Katerelos is a polyglot, fluent in German, French, Italian, Spanish, Russian, Turkish, and English, in addition to his mother tongue, Modern Greek. He also possesses an advanced mastery of Ancient Greek and Latin.

== Pastoral service ==
His pastoral ministry began in Church of Greece in 1983 when Meletios (Kalamaras), Metropolitan Bishop of Nikopolis and Preveza tonsured Katerelos a monk in Preveza, Greece, and shortly thereafter ordained him to the diaconate. He later served the Holy Metropolis of Thebes and Livadeia. Katerelos also served a number of parishes in the Metropolis of Germany, where he was instrumental in the construction of Saints Peter and Paul Greek Orthodox Church in Stuttgart. The Holy Synod of the Ecumenical Patriarchate elected him to bishop of Abydos on February 7, 2008, and elevated him to the episcopacy on February 23, 2008, at the Patriarchal Church of St. George in the Phanar (Istanbul, Turkey). While bishop of Abydos, he served a district of Athenian parishes in a pastoral capacity in addition to his academic projects. On February 16, 2021, the Holy Synod of the Ecumenical Patriarchate elected him Metropolitan of Krini and Exarch of Malta.

== Academic career ==
Katerelos is a tenured professor of theology at the University of Athens, where he holds a full-time academic chair. Additionally, He served as Dean of the Department of Social Theology from 2007 to 2009. In 2015, he was visiting professor of Canon Law at the Holy Cross Greek Orthodox School of Theology in Boston, Massachusetts, where the student body elected him Professor of the Year. In 2016, the Faculty of Theology at Ovidius University of Constanta, Romania awarded him an honorary doctorate.
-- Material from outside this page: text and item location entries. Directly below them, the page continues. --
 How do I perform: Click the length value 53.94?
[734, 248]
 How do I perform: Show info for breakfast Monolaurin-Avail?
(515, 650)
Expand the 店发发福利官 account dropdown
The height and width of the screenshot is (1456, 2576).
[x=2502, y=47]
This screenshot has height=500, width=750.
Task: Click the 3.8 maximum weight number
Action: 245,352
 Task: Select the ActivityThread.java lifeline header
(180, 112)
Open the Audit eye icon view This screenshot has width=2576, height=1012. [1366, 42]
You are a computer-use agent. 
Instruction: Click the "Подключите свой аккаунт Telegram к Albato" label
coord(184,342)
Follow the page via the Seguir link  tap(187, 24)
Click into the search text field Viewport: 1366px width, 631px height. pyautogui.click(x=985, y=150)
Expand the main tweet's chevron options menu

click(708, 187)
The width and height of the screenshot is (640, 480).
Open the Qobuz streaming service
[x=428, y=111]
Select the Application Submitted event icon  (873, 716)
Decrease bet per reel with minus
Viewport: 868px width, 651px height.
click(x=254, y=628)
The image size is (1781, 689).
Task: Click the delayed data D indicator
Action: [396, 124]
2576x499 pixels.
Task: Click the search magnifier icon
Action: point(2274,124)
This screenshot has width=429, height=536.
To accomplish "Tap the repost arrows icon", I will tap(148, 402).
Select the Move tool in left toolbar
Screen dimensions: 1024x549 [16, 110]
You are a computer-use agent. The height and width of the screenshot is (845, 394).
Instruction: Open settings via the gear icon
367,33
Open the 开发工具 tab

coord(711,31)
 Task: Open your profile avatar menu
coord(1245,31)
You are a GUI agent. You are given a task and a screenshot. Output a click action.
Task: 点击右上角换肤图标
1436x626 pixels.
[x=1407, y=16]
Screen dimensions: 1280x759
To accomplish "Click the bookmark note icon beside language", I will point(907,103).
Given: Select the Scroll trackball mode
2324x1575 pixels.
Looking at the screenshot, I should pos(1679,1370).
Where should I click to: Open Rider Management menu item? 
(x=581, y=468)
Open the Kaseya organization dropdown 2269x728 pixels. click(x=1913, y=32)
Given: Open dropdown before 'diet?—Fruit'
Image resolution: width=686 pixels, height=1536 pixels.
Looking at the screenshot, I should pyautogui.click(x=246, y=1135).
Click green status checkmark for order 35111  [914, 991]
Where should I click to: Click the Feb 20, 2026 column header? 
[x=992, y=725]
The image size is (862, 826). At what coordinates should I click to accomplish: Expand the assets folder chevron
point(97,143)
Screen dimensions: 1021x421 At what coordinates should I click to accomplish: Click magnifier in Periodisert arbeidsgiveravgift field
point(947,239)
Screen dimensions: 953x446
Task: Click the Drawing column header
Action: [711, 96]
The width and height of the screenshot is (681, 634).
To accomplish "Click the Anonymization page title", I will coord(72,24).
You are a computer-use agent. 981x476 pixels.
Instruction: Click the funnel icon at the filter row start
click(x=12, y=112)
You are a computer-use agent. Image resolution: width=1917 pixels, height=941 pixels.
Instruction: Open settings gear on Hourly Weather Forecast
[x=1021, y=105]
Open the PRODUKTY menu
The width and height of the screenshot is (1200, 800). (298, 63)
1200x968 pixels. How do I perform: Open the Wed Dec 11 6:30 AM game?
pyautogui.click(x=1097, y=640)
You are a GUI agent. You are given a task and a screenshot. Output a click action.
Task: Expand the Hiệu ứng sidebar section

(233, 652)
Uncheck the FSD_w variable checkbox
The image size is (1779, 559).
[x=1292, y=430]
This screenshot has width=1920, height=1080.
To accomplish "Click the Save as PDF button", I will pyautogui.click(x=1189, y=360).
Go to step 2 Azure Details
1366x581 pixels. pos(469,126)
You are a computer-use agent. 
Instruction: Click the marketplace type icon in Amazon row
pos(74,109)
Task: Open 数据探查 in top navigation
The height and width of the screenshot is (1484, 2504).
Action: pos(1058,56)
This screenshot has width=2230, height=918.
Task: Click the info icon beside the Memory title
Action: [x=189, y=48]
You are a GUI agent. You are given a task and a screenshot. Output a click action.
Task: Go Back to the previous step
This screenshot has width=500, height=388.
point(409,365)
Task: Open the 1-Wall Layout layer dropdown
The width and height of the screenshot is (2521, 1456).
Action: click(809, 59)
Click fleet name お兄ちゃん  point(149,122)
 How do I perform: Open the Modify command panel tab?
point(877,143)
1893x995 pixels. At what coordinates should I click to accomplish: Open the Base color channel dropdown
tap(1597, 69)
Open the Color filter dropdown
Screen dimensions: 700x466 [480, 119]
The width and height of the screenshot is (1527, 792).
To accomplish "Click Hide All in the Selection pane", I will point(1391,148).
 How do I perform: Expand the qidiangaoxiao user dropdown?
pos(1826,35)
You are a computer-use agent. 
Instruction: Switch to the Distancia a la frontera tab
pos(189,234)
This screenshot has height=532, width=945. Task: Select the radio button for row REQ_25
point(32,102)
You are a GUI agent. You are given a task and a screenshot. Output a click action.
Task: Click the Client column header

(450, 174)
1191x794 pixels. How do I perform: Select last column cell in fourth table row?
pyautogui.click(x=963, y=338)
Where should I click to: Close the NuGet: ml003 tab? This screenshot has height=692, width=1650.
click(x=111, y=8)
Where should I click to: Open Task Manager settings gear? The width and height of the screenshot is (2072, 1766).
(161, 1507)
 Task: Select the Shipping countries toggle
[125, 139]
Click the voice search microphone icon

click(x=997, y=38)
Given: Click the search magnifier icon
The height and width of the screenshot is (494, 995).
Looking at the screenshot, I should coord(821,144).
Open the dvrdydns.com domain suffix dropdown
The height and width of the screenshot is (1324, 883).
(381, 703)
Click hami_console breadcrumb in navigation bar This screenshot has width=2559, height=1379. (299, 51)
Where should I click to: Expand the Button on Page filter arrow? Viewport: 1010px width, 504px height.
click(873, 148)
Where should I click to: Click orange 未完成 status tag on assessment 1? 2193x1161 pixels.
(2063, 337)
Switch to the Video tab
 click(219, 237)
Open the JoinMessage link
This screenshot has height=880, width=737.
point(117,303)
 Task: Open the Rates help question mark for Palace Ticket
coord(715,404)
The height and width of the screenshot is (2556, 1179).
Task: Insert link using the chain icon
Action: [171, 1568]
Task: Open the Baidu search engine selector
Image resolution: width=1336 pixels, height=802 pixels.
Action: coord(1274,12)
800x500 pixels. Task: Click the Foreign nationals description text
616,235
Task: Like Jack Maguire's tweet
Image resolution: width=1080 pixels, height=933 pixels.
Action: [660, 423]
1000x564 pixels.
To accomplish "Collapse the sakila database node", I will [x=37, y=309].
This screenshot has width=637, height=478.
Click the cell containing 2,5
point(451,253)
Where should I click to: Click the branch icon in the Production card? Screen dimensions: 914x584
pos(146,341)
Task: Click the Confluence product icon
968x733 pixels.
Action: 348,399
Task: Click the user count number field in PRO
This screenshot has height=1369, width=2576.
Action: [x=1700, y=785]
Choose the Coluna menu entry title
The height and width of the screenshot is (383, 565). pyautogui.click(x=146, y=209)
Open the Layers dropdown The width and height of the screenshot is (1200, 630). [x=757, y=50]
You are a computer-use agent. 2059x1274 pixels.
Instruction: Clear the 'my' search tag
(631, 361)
As of 2017, Katerelos is President Emeritus of the Society for the Law of Eastern Churches, after serving as its president for the better part of a decade.

Katerelos is an international academic authority. He has written several books and articles. His research interests include Historical Dogmatics, Primacy, Theology of Religions, and Liberation Theology.